─── Entries shown

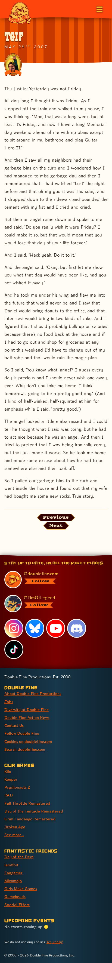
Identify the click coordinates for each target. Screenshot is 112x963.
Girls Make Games (20, 888)
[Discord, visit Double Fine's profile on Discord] (76, 628)
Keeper (10, 779)
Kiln (7, 771)
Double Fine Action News (26, 717)
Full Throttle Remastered (27, 803)
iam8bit (11, 865)
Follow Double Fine (21, 733)
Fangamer (13, 872)
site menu (52, 556)
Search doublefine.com (24, 749)
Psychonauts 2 (17, 787)
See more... (14, 834)
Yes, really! (54, 942)
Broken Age (14, 826)
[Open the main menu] (99, 8)
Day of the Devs (18, 856)
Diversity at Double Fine (26, 709)
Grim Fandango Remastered (29, 819)
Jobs (8, 701)
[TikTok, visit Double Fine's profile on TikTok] (13, 649)
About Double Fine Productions (32, 693)
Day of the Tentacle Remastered (33, 811)
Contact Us (14, 725)
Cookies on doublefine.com (28, 741)
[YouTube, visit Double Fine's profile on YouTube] (55, 628)
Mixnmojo (13, 880)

──────

__Instructions to follow__: Replace every "profile" in the data above with "page" and leave everything else unchanged. Return the full data without the picture.

__Task answer__:
Identify the click coordinates for each target. Screenshot is 112x963.
Girls Make Games (20, 888)
[Discord, visit Double Fine's page on Discord] (76, 628)
Keeper (10, 779)
Kiln (7, 771)
Double Fine Action News (26, 717)
Full Throttle Remastered (27, 803)
iam8bit (11, 865)
Follow Double Fine (21, 733)
Fangamer (13, 872)
site menu (52, 556)
Search doublefine.com (24, 749)
Psychonauts 2 (17, 787)
See more... (14, 834)
Yes, really! (54, 942)
Broken Age (14, 826)
[Open the main menu] (99, 8)
Day of the Devs (18, 856)
Diversity at Double Fine (26, 709)
Grim Fandango Remastered (29, 819)
Jobs (8, 701)
[TikTok, visit Double Fine's page on TikTok] (13, 649)
About Double Fine Productions (32, 693)
Day of the Tentacle Remastered (33, 811)
Contact Us (14, 725)
Cookies on doublefine.com (28, 741)
[YouTube, visit Double Fine's page on YouTube] (55, 628)
Mixnmojo (13, 880)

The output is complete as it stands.